• EXCERPTED RECORDS:

************

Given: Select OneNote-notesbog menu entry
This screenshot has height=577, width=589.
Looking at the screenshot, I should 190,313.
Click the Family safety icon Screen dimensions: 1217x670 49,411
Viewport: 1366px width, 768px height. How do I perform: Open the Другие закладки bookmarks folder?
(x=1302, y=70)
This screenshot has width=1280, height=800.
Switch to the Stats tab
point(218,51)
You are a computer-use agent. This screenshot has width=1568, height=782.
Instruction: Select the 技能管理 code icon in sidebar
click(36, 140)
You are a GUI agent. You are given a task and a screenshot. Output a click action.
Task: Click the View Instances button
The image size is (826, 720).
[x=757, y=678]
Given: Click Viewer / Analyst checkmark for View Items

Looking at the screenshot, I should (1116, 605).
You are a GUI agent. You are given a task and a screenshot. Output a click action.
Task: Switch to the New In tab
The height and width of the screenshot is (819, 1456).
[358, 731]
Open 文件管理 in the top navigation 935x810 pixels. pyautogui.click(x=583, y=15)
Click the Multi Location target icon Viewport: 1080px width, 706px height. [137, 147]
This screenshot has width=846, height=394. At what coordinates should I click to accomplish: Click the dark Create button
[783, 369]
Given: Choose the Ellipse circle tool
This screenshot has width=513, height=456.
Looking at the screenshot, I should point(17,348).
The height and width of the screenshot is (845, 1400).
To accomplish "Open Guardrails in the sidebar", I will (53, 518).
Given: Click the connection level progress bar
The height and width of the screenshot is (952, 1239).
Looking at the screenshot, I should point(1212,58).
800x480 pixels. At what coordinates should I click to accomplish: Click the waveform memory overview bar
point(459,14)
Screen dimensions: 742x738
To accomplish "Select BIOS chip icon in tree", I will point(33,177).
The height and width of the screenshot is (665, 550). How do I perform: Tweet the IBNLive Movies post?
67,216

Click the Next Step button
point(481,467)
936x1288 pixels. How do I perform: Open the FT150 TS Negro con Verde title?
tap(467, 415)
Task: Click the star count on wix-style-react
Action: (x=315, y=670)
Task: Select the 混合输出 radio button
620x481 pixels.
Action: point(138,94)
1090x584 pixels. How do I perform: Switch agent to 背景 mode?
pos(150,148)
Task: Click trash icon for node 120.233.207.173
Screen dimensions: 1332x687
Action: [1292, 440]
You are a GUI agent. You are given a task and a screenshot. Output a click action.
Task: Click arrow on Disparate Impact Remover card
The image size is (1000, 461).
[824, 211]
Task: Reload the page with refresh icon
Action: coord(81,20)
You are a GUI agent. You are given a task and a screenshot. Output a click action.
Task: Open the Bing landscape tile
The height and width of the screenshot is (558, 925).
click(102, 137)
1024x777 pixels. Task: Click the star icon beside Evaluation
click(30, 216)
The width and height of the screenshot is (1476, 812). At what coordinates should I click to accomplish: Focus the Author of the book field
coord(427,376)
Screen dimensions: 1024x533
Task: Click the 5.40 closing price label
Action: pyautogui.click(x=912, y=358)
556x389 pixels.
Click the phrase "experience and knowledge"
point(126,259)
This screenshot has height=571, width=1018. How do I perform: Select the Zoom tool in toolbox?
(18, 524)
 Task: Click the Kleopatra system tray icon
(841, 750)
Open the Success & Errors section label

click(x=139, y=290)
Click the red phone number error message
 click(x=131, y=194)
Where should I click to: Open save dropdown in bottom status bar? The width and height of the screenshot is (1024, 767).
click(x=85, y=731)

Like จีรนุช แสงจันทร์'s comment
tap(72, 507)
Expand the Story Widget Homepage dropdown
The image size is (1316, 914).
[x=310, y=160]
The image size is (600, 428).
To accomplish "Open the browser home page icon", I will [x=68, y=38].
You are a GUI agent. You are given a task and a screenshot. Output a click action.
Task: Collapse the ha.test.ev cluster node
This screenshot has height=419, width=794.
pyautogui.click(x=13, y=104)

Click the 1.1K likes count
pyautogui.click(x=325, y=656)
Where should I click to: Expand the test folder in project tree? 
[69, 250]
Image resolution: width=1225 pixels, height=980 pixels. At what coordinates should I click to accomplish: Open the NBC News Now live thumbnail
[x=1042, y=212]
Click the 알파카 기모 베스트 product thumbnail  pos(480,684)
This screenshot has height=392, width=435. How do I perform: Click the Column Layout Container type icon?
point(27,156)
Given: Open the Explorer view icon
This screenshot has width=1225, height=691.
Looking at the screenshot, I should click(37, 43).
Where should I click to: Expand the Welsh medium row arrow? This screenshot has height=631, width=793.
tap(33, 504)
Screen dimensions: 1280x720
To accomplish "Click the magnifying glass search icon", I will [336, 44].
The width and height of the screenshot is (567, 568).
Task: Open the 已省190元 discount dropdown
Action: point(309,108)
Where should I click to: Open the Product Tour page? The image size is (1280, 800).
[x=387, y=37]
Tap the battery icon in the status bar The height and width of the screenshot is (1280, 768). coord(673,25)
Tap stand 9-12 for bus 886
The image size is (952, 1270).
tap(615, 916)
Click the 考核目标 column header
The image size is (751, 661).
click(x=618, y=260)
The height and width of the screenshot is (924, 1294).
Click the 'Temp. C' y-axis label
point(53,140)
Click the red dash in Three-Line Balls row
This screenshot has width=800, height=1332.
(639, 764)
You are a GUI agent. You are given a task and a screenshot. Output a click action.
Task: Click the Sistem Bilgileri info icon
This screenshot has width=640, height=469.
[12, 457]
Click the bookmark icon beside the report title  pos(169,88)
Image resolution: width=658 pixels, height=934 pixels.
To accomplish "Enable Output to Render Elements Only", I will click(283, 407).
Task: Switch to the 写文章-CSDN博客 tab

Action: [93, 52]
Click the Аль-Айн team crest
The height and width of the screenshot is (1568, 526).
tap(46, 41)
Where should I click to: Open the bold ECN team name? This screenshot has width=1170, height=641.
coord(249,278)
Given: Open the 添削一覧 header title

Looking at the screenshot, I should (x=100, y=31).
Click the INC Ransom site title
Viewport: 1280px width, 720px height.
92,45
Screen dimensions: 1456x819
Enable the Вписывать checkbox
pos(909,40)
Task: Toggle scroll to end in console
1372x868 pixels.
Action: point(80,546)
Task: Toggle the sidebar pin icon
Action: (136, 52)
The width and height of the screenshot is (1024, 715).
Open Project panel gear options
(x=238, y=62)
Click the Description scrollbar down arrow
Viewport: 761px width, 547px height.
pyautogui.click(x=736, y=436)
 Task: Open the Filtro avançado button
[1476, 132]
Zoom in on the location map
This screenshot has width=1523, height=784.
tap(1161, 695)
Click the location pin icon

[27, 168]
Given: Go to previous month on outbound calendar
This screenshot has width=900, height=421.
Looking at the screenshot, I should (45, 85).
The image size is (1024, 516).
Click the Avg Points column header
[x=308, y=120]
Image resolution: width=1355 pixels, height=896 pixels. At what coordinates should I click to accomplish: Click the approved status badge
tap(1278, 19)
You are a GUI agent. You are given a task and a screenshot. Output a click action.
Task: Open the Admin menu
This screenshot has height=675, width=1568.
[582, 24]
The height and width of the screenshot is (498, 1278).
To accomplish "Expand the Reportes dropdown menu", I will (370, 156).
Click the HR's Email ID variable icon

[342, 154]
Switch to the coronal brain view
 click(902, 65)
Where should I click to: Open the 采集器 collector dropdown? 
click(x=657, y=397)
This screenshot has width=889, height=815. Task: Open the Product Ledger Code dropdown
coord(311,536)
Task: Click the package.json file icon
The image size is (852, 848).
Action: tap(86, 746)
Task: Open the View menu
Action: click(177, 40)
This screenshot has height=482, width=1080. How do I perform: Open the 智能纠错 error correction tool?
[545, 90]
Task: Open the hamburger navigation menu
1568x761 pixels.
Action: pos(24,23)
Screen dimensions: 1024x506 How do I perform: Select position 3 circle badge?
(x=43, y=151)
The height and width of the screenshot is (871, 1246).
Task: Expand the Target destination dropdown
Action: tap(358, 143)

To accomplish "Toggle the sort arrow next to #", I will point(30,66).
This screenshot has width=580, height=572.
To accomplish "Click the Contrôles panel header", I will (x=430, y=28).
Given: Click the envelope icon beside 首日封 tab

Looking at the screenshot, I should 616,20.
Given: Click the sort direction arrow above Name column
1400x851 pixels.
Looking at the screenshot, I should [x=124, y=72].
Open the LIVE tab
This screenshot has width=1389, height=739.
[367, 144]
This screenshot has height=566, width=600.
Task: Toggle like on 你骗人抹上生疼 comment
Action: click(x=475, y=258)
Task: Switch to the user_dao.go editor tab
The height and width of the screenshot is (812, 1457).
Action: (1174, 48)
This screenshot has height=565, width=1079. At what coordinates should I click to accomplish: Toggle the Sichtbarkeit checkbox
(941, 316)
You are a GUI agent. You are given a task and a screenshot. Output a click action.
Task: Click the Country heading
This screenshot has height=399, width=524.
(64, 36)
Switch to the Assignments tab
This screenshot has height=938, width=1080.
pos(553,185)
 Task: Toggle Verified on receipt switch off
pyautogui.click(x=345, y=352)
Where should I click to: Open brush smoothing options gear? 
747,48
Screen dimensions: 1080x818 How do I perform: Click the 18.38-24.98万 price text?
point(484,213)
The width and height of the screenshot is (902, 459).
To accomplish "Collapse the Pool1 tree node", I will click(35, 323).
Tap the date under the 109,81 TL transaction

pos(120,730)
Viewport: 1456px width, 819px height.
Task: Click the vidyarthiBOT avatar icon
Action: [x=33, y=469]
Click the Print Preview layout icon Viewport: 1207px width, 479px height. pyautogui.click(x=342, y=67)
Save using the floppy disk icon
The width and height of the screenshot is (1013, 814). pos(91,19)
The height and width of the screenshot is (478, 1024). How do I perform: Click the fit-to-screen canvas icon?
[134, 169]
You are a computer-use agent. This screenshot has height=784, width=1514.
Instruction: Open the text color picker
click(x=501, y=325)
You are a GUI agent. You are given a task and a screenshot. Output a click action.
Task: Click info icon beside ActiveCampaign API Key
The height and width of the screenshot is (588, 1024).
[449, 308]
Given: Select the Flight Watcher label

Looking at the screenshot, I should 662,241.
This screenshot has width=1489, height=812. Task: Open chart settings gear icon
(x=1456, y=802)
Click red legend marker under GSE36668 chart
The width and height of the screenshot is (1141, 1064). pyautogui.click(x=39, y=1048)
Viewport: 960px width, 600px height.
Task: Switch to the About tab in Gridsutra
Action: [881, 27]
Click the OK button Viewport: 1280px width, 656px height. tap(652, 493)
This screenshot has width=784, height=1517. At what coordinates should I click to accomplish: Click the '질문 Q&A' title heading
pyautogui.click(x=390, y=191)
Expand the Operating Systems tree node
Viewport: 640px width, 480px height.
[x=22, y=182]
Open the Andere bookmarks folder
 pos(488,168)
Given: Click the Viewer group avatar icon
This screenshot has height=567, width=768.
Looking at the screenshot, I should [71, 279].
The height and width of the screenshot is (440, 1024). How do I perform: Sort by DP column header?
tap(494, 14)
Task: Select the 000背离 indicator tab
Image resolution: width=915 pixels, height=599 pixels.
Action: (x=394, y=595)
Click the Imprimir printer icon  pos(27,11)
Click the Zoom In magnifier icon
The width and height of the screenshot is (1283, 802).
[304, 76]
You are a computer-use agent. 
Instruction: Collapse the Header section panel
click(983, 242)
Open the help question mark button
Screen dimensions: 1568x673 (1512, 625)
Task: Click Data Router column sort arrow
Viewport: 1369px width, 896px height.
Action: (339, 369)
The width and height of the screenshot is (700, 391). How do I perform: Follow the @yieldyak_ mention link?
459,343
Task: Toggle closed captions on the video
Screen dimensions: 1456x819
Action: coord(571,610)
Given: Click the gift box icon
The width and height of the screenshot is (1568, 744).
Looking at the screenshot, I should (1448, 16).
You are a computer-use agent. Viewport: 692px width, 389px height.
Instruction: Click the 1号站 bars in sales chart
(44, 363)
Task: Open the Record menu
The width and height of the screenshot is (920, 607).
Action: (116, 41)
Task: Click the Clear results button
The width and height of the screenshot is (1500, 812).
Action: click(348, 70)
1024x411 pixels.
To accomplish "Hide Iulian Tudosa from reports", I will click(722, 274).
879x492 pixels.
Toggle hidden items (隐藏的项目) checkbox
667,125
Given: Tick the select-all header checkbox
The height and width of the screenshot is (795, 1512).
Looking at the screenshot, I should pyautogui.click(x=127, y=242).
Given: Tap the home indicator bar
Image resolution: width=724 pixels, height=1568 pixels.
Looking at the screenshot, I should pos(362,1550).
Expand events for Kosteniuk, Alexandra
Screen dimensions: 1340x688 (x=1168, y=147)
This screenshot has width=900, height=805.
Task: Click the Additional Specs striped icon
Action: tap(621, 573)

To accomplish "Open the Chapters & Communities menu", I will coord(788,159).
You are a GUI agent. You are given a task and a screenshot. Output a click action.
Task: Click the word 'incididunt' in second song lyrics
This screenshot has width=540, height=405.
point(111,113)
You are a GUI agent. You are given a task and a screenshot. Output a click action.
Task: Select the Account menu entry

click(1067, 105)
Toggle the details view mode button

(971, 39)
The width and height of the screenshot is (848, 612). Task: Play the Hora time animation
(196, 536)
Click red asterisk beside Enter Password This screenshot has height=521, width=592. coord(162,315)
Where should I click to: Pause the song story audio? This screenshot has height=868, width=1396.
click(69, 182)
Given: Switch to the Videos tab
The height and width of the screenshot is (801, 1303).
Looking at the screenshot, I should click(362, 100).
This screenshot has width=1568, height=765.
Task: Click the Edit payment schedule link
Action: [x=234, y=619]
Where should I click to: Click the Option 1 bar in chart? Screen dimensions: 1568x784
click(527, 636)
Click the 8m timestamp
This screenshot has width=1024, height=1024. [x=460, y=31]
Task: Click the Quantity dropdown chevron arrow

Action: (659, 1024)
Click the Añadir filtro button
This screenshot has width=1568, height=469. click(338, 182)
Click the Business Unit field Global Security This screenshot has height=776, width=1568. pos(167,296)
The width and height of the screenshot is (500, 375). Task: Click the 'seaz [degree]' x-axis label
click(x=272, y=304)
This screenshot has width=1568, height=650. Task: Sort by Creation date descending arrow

************

• THE PROBLEM: Rename "Stats" to "Statistics" in everything from the first entry down to the line containing "point(218,51)", and reproduce those lines with no other change.

• ANSWER TO THE PROBLEM:
Given: Select OneNote-notesbog menu entry
This screenshot has height=577, width=589.
Looking at the screenshot, I should 190,313.
Click the Family safety icon Screen dimensions: 1217x670 49,411
Viewport: 1366px width, 768px height. How do I perform: Open the Другие закладки bookmarks folder?
(x=1302, y=70)
This screenshot has width=1280, height=800.
Switch to the Statistics tab
point(218,51)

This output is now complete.